Exercise requirements -
1. In the Saint-Tropez hike description, what marks the Sentier du Littoral pathway?
2. Retype the passage of the Saint-Tropez hike description, starting at "Discover the truly" and ending at "the marked path.".

Text provided -
---*---
| Time: 4.5 hours for 16 km round-trip |
When to go: All year round. Avoid rainy weather of course.
Highlights: The hike around is long enough to need a good level of fitness, but not strenuous. There is an early bail-out point at the Plage des Salins; you can always turn around at any time and retrace your steps to town.
Discover the truly wild side of Saint-Tropez: walk around its peninsula. Surpringly, few people do, yet it yields bays and creeks otherwise only accessible by boat. Beyond the Pointe de la Rabiou, the path leads you through rugged coastline and across beaches of fine white sand.
The Sentier du Littoral coastline pathway is marked with a line of yellow paint and plenty of signs either reading Pietons (pedestrians) or Sentier du Littoral - no need for a map here. Note that for the first half of the walk, the path either shoulders or passes right through private properties. Don't tresspass beyond the marked path.
Begin your hike by the pier of Saint-Tropez, under the Tour du Portalet at the end of the Quai Mistral. A map welcomes you with distances to the road ahead: Baie des Canebiers: 2.7 km, La Moutte: 7.4 km, Les Salins: 8.5 km, Plage de Tahiti: 12 km.
Pass through the Port des Pecheurs then up away from the coast to the path leading towards the walled Citadelle. Head back down to the coast just after the cemetery. Another Sentier Littoral panel greets you. You pass the Plage des Graniers, head through bamboo pathes on hard-packed sand and up towards parasol pines. The large bay ahead is the Bay des Canebiers. You begin to hear the sound of the wind whistling like chimes through the strouds of the anchored sailboats.
Walk on the beach by the Bay des Canebiers' private nautical club, on the Plage des Tamaris then up to the road that climbs and meanders between homes. Pass under the stone door to the Cap Saint-Pierre.
As you head down towards the Cap Rabiou, you notice the stone-walled villa that mirrors the old fortress walls of St Tropez.
At the Calanque de la Rabiou, the rocks above the sea look like milk chocolate spun and folded in fudge. The protected plage de la Moutte soon exhibits its white sand. At the Cap des Salins, the granite tombstone of Emile Ollivier (1825-1913), minister under Napoleon III and author of the 17 tomes of l'Empire Liberal, he loved the region and lived for a while in the chateau La Motte, overlooks the ocean with the inscriptions: "Magna quies in magna spe."
Beyond it stretches the white powdered sand and popular Plage des Salins.
---*---
[Data for locating words and elements]

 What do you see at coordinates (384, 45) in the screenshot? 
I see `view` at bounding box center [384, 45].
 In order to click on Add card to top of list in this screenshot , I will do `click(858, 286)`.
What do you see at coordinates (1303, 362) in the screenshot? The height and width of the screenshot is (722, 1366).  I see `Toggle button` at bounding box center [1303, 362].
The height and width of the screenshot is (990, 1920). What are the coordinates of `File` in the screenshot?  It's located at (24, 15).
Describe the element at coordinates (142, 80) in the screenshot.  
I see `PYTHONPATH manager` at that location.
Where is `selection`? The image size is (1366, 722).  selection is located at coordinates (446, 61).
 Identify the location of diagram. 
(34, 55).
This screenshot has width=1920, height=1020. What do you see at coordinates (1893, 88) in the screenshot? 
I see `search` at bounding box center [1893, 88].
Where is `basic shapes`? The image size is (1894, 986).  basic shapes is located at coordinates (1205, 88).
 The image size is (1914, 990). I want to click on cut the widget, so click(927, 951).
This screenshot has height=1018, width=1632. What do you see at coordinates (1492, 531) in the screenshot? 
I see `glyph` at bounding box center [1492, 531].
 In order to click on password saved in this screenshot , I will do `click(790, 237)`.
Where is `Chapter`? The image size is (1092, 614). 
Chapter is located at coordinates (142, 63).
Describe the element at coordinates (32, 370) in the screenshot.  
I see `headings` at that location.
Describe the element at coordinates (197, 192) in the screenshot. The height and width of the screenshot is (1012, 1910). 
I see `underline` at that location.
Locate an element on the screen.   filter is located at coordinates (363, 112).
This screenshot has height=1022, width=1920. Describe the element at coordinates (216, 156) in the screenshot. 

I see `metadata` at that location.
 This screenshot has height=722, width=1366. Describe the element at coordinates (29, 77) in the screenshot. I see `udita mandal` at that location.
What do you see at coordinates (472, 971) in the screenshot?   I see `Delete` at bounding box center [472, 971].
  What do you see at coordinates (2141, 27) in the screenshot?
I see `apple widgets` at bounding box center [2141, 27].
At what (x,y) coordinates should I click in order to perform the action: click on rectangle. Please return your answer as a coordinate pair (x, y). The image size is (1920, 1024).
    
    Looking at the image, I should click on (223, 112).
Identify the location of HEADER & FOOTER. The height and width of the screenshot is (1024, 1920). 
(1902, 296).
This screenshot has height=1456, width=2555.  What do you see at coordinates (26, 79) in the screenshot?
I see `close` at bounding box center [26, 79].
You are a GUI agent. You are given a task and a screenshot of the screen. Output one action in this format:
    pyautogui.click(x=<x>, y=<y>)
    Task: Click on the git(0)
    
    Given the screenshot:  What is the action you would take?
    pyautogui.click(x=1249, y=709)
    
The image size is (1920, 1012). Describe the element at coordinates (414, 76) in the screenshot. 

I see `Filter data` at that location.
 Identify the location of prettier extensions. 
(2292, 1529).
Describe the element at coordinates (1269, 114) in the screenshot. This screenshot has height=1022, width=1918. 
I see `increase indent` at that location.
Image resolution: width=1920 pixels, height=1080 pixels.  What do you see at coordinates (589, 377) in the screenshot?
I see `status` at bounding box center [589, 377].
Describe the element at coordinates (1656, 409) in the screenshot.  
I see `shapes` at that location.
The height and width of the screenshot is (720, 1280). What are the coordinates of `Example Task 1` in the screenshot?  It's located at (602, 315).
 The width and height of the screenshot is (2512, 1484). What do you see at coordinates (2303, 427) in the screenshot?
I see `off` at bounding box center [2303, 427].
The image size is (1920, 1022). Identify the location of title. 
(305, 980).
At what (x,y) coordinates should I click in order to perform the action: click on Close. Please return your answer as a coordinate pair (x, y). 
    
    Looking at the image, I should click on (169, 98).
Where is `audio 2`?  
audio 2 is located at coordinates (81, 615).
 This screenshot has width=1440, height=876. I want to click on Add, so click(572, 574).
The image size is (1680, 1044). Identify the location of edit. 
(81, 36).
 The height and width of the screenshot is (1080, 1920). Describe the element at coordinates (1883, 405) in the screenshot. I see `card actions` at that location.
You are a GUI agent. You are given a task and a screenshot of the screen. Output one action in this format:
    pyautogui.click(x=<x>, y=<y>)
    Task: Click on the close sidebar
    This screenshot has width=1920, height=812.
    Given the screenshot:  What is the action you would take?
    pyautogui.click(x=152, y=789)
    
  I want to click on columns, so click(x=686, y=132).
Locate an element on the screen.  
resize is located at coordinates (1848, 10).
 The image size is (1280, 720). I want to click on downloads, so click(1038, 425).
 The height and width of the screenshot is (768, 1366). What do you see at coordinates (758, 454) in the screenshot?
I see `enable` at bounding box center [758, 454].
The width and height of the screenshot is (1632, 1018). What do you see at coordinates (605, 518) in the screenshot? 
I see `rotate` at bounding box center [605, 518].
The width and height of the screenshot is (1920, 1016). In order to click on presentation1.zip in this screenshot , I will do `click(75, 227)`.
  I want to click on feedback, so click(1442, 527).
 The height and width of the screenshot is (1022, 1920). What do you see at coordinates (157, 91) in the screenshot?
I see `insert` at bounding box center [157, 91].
---*---
Replies -
1. A line of yellow paint and plenty of signs reading either Pietons (pedestrians) or Sentier du Littoral.

2.
Discover the truly wild side of Saint-Tropez: walk around its peninsula. Surpringly, few people do, yet it yields bays and creeks otherwise only accessible by boat. Beyond the Pointe de la Rabiou, the path leads you through rugged coastline and across beaches of fine white sand.
The Sentier du Littoral coastline pathway is marked with a line of yellow paint and plenty of signs either reading Pietons (pedestrians) or Sentier du Littoral - no need for a map here. Note that for the first half of the walk, the path either shoulders or passes right through private properties. Don't tresspass beyond the marked path.